SAP: Vertrag für Vorstandschef Klein bis 2030 verlängert
Düsseldorf. SAP bindet Vorstandschef Christian Klein, 45, langfristig an sich: Der Softwarehersteller hat den aktuellen Vertrag des Betriebswirts auf fünf Jahre verlängert. Die bis 2028 geplante Amtszeit soll damit bis April 2030 laufen. Das teilte der Softwarehersteller am Montag mit.
Klein und sein Führungsteam „spielen eine entscheidende Rolle beim anhaltenden Erfolg“ des Softwareherstellers, erklärte der Aufsichtsratsvorsitzende Pekka Ala-Pietilä, 68. Es sei ihnen gelungen, SAP als einen führenden Anbieter „im Bereich Unternehmenssoftware zu positionieren“.
Zudem erhält Finanzvorstand Dominik Asam, 56, ein Jahr vor Ablauf seiner Bestelldauer einen neuen Vertrag. Allerdings verlängert er nicht wie üblich um drei, sondern lediglich um zwei Jahre bis 2028. Nach Konzernangaben geschieht dies auf Wunsch des Managers.
Damit sorgt SAP in einer Zeit für Kontinuität im Vorstand, in der im Aufsichtsrat ein Umbruch ansteht. Der aktuelle Vorsitzende Ala-Pietilä, seit 2024 im Amt, versteht sich als Übergangskandidat und scheidet 2027 aus. Dann soll der frühere Telekom-Chef und aktuelle Airbus-Chefaufseher René Obermann übernehmen. Mit der Besetzung der CEO-Position wird er sich frühestens 2029 beschäftigen müssen, sofern alles nach Plan läuft.
Der Aufsichtsrat stärkt zudem Kleins Position weiter – derzeit gilt der Manager als alternativlos. Im vergangenen Jahr hatte das Gremium ihn bereits vom Vorstandssprecher zum Vorstandsvorsitzenden befördert und ihm formal eine herausgehobene Rolle verliehen: In Pattsituationen gibt seine Stimme den Ausschlag.

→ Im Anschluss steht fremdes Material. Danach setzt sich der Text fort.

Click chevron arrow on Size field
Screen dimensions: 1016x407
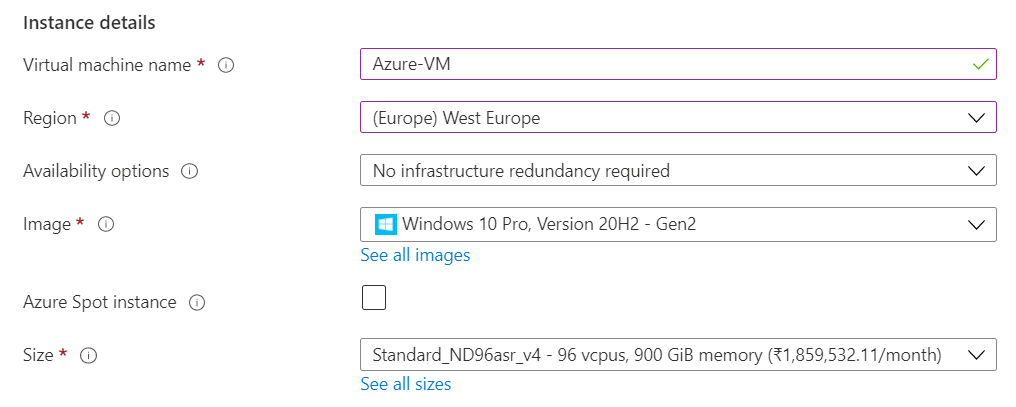(x=977, y=355)
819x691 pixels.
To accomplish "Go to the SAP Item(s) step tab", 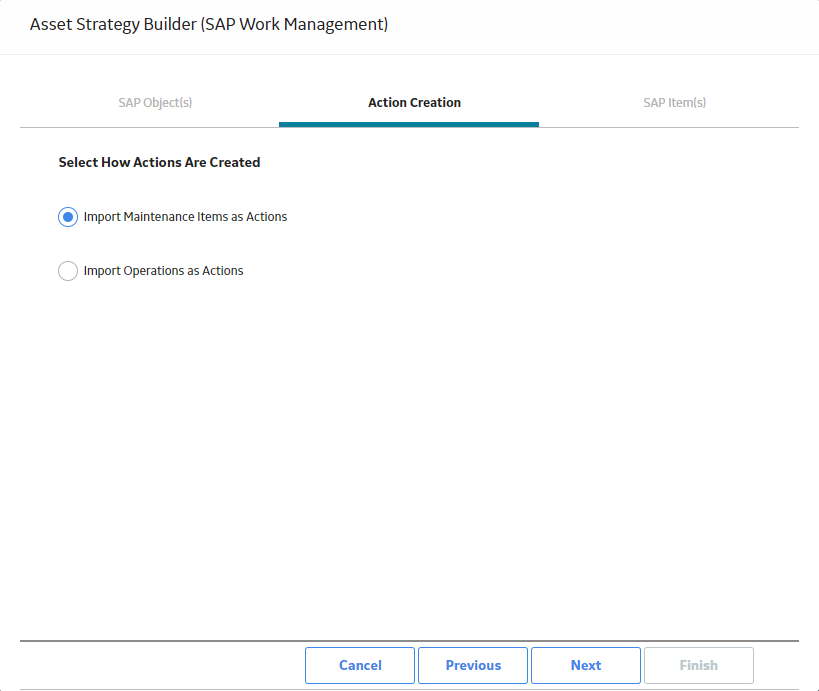I will [674, 102].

Seit einem Umbau der Führung im Januar berichten außerdem mehrere Topmanager im erweiterten Vorstand an ihn. Das gilt etwa für Technologiechef Philipp Herzig, der für Künstliche Intelligenz verantwortlich ist, sowie die beiden Vertriebsleiter Jan Gilg und Emmanuel Raptopoulos.
Vom Praktikanten zum Vorstandschef
Christian Klein kommt aus der Metropolregion Rhein-Neckar nahe dem Firmensitz Walldorf und hat praktisch seine gesamte Karriere bei SAP verbracht. Als Schülerpraktikant schleppte er dort Monitore, 1999 heuerte er im Rahmen eines dualen Studiums fest an.

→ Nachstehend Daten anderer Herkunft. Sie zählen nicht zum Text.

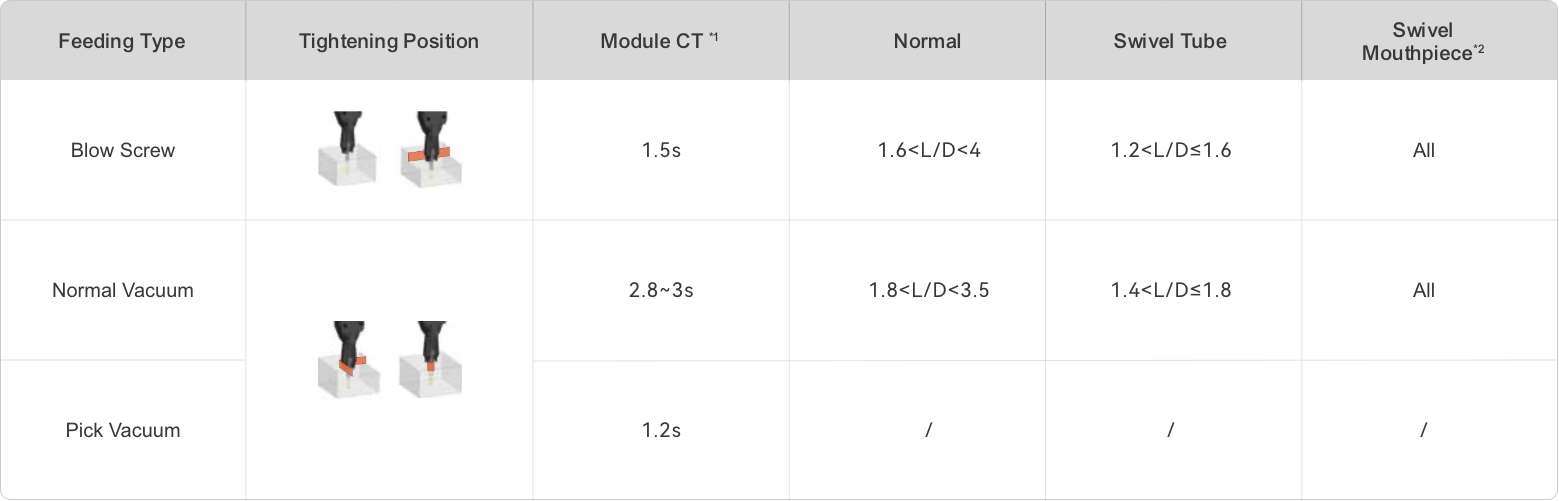
Task: Click the Module CT column header
Action: (659, 41)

Danach arbeitete er in verschiedenen Positionen, unter anderen als Finanzchef der Tochterfirma Success Factors und als Chief Controlling Officer, bevor er 2019 als Chief Operating Officer Vorstandsmitglied wurde.
In dieser Rolle kümmerte sich Klein zunächst um die Optimierung interner Prozesse, beispielsweise die Integration der Produkte in Portfolios – nach den vielen Zukäufen in den Jahren zuvor war SAP weit vom eigenen Anspruch entfernt, ein einheitliches Programmpaket anzubieten.
Nach dem Rücktritt von Bill McDermott als Vorstandssprecher im Herbst 2019 rückte Klein gemeinsam mit Jennifer Morgan als Co-Chef an die Spitze von SAP. Bereits im Frühjahr 2020, während der Coronakrise, ging dieses Modell jedoch wegen Meinungsverschiedenheiten über die strategische Ausrichtung in die Brüche. Seither leitet der Manager den Konzern allein.
Klein stellt bei SAP seitdem die Cloud in den Mittelpunkt. Mit Erfolg: Nach Ankündigung einer neuen strategischen Ausrichtung stürzte der Aktienkurs zwar zunächst ab, stieg aber später auf mehrere neue Rekordstände. Seit der Manager allein im Amt ist, ist die Bewertung um knapp 150 Prozent gestiegen.